→ Selected text
== Segment start ==
Monday, October 11, 2010

Stranger Danger

“Dylan, what do you do if a stranger comes up and tries to talk to you?”




A sexual predator had moved into Miami Shores and Becky was just being a responsible parent, making sure Dylan was instilled with a healthy fear of strangers. Her question made the bottom drop out of my stomach. I looked at Dylan and couldn’t even imagine him coming to harm.  How could anyone - ?



I’d known him a few scant months at that point. It’s one more thing Becky has carried as a mother, but she’s probably only allowed those thoughts fleeting attention as he's grown up; I got mine all at once, over breakfast.



A few weeks later, Dylan and I were playing in Becky’s kitchen when he suddenly turned serious.



“Aaron, do you know Adam Walsh?” he asked softly.



Dylan had hidden in a clothing rack at Sears to trick Becky a few days before. She’d freaked out, of course. She told him about Adam Walsh, who’d been his age, and taken from a Sears, and murdered.



Matching Dylan’s conspiratorial tone, I told him I didn’t know Adam Walsh, but I knew who he was.



“Is it true someone took him away from the store and killed him?”



“Yes,” I said.



“Is it true they cut off his head?”



Becky gave me two rules in helping raise her child. 1 – never hit him. 2 – answer anything he asks truthfully.
== Segment end ==
→ Data below
== Segment start ==
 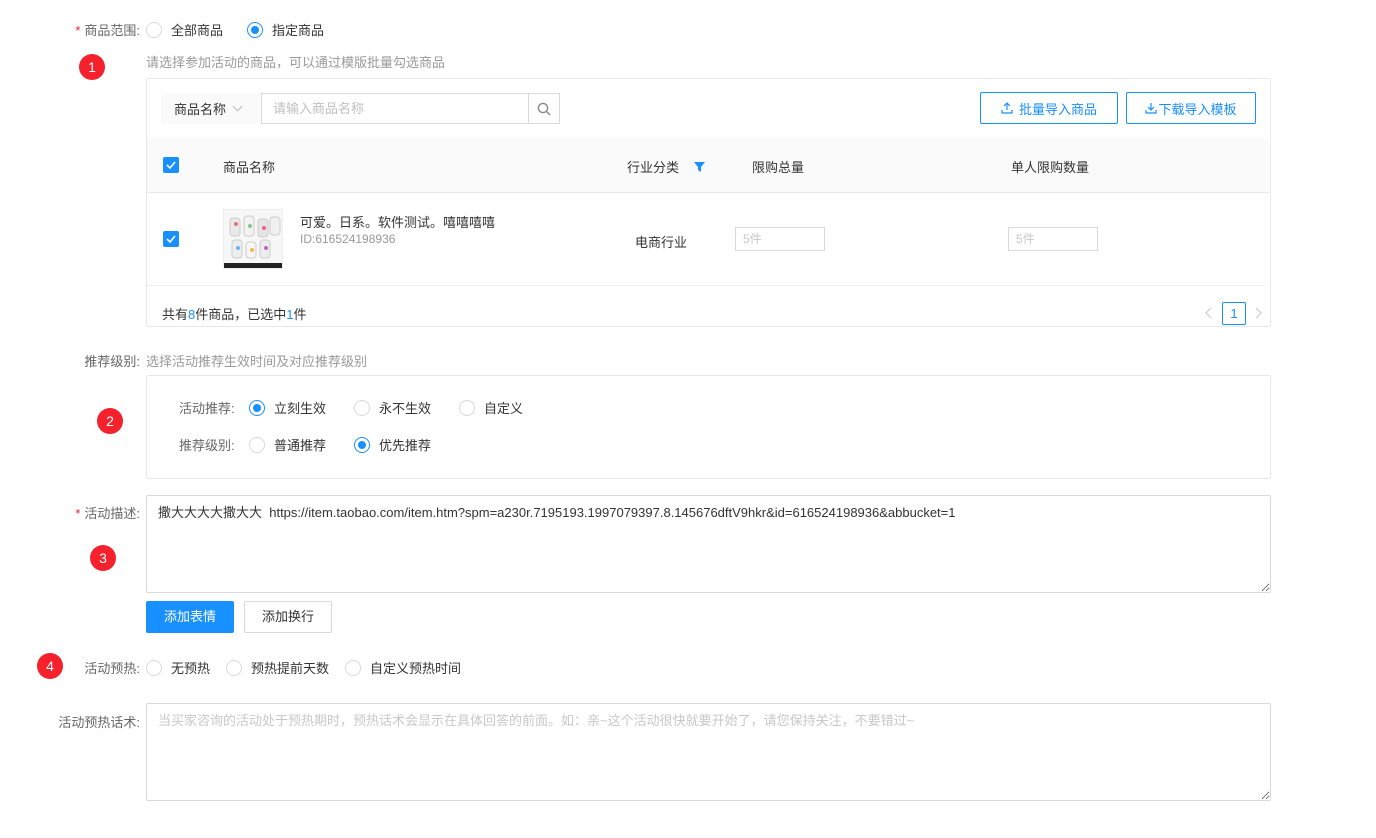 What do you see at coordinates (99, 722) in the screenshot?
I see `preheat-text-label: 活动预热话术:` at bounding box center [99, 722].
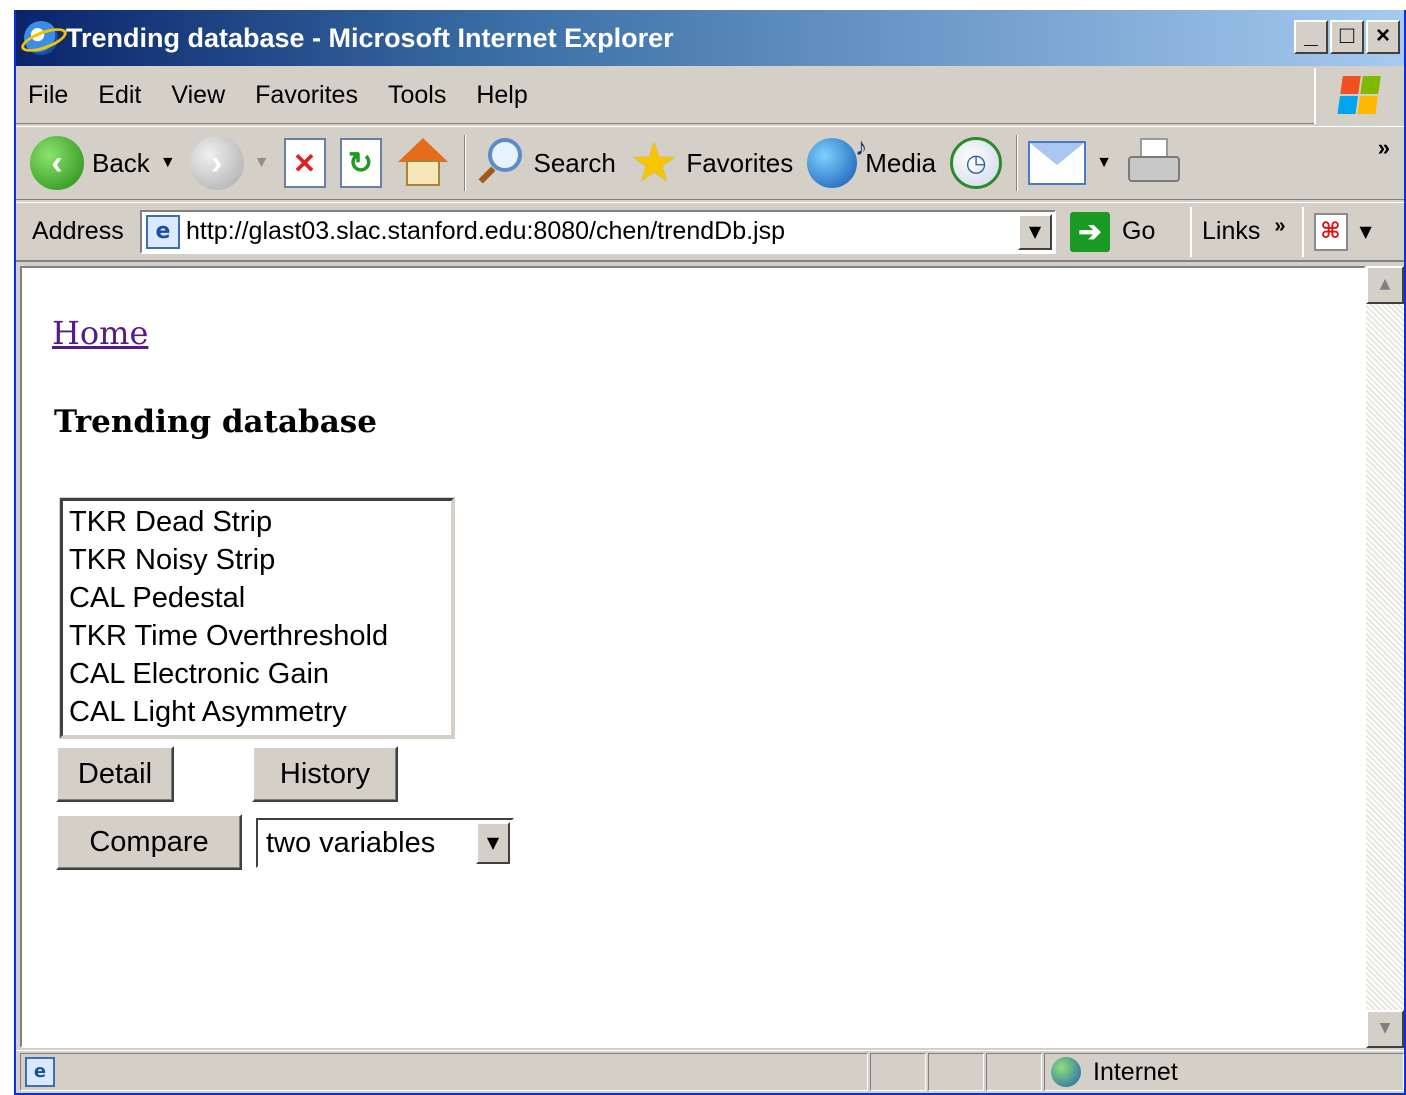 The image size is (1406, 1095). What do you see at coordinates (149, 842) in the screenshot?
I see `compare-button: Compare` at bounding box center [149, 842].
== Segment end ==
→ Problems to solve
- A) In the stranger danger post, where had Dylan hidden to trick Becky a few days before?
- B) Transcribe the stranger danger post between "Monday, October 11, 2010" and "once, over breakfast.", inclusive.

→ Results in order
- A) In a clothing rack at Sears.

- B)
Monday, October 11, 2010

Stranger Danger

“Dylan, what do you do if a stranger comes up and tries to talk to you?”




A sexual predator had moved into Miami Shores and Becky was just being a responsible parent, making sure Dylan was instilled with a healthy fear of strangers. Her question made the bottom drop out of my stomach. I looked at Dylan and couldn’t even imagine him coming to harm.  How could anyone - ?



I’d known him a few scant months at that point. It’s one more thing Becky has carried as a mother, but she’s probably only allowed those thoughts fleeting attention as he's grown up; I got mine all at once, over breakfast.